**Study material:**
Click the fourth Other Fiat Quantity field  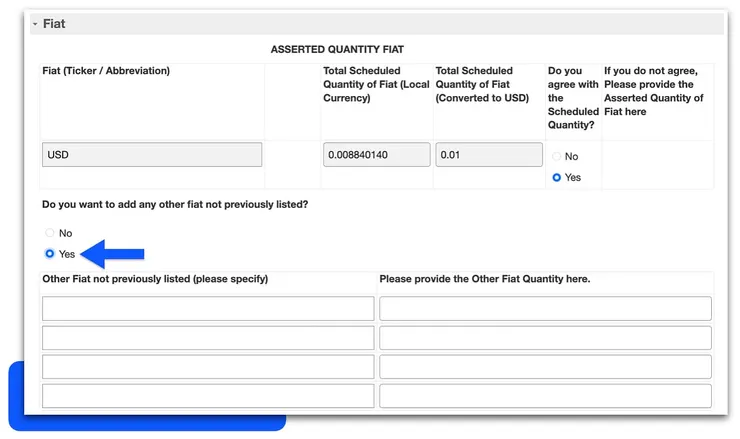tap(545, 396)
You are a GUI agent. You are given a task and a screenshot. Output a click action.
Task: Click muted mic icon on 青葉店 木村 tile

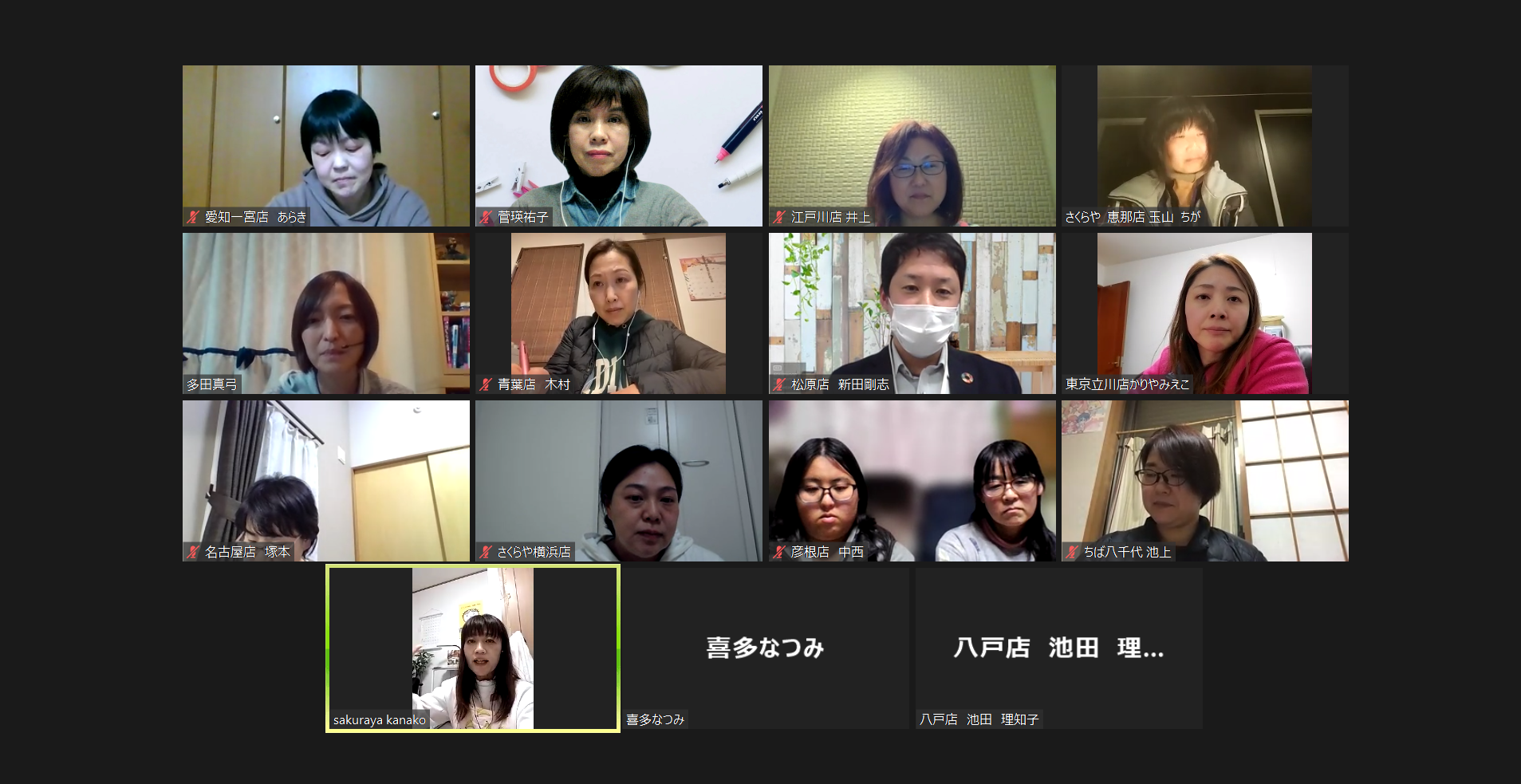pos(486,384)
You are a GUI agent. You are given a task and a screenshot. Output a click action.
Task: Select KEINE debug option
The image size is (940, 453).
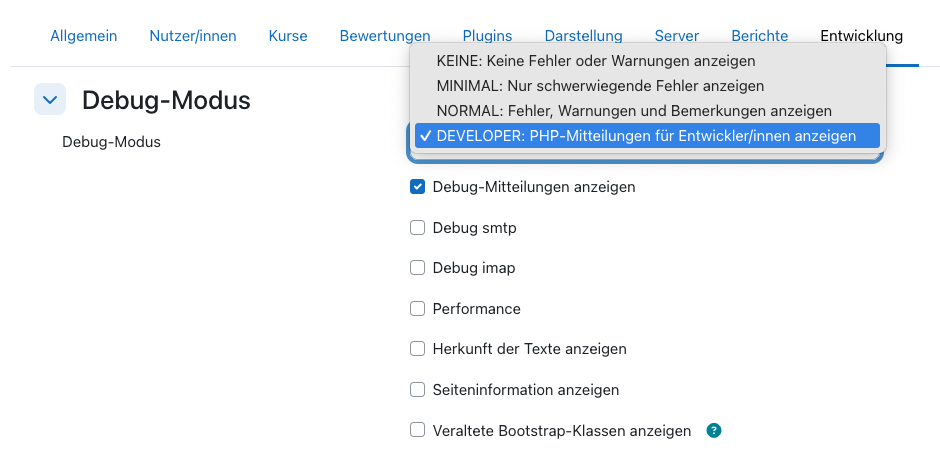[x=596, y=61]
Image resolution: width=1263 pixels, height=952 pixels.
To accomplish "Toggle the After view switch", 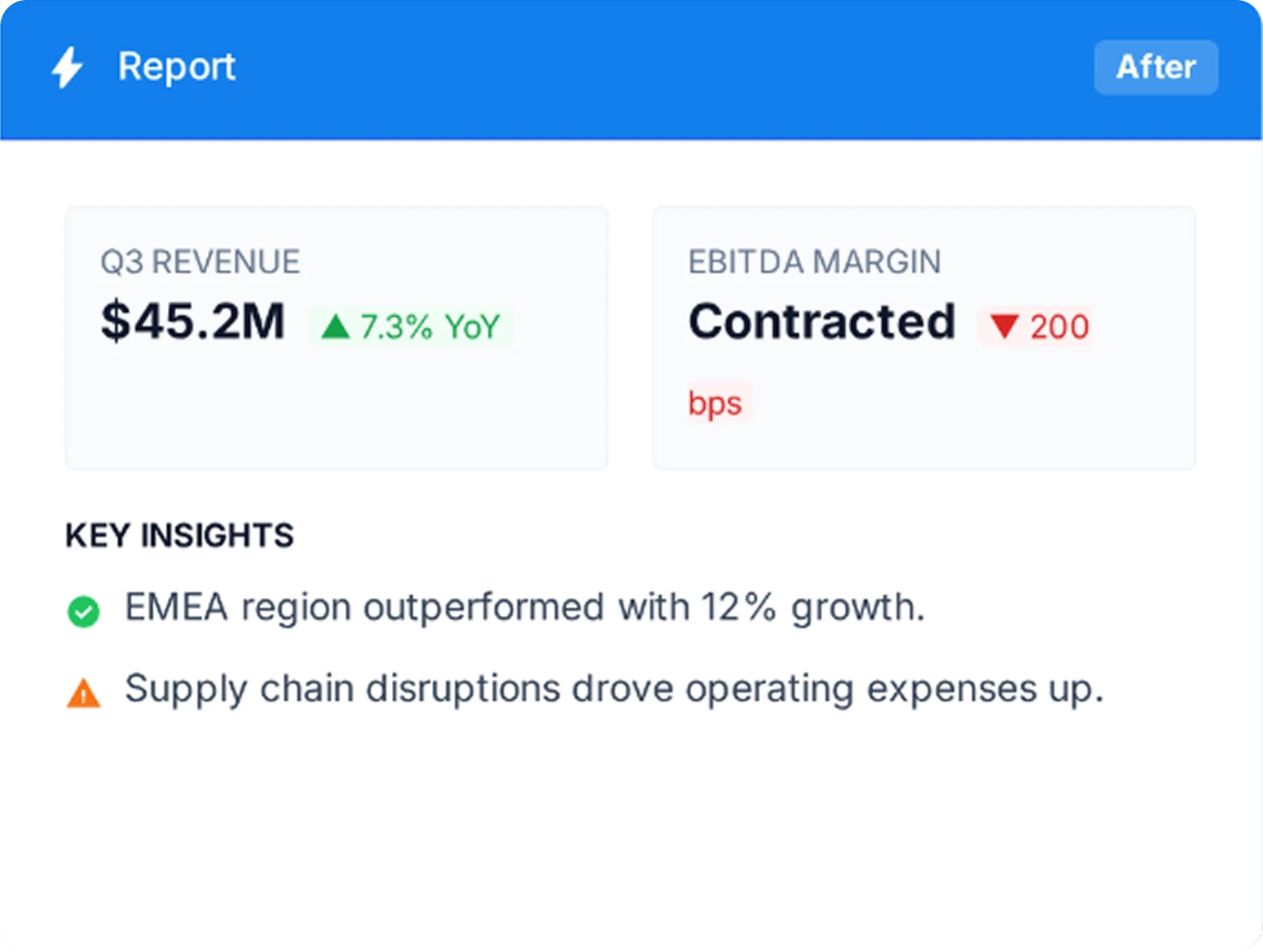I will [x=1155, y=66].
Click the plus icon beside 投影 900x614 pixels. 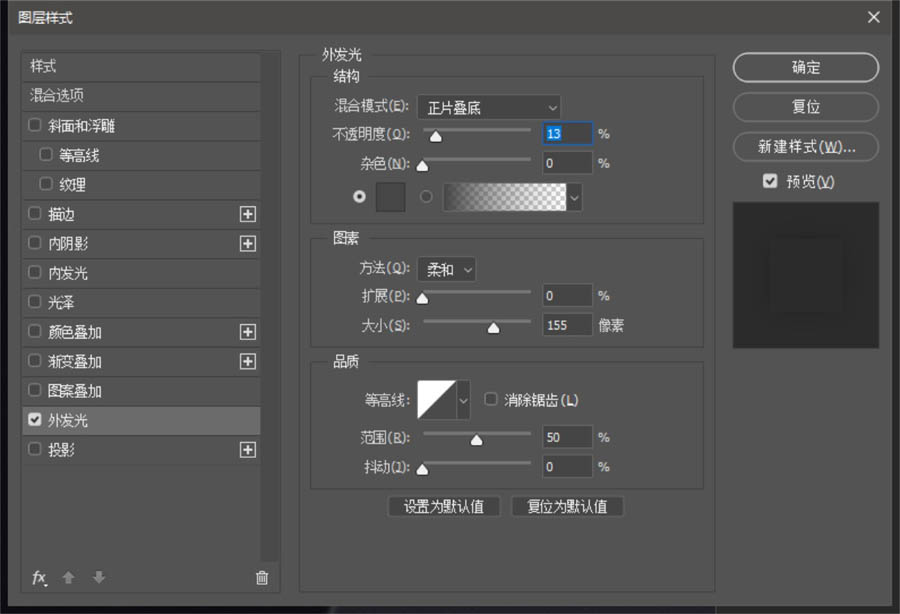tap(247, 450)
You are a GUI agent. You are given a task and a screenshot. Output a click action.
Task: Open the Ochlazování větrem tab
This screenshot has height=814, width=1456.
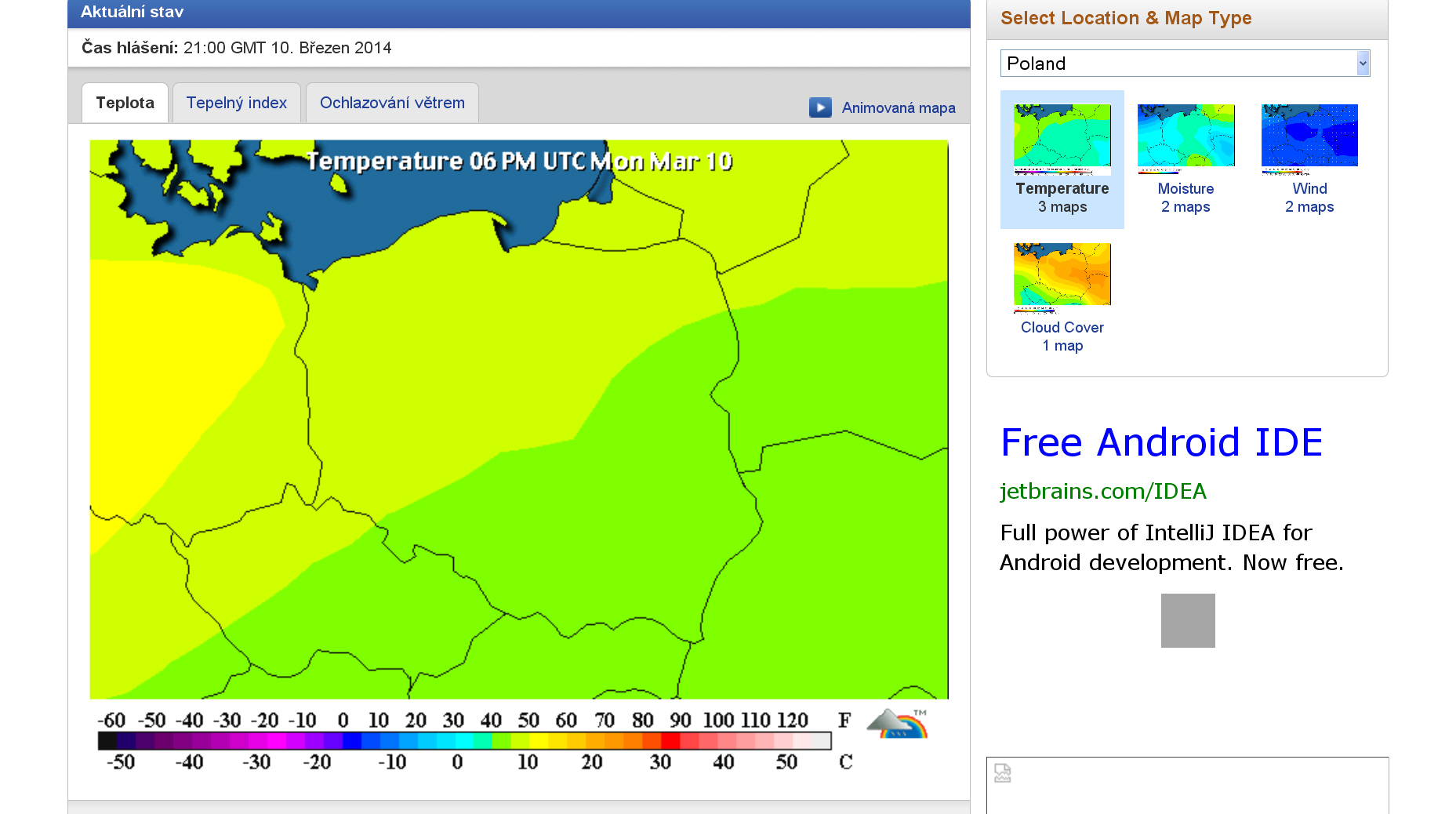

**Task requirements:** Go to the line with "Task: Open the Ochlazování větrem tab" in the entries above. Reproduce that line and each one after it to the end, exactly and without the pictures.

**Answer section:**
Task: Open the Ochlazování větrem tab
This screenshot has height=814, width=1456.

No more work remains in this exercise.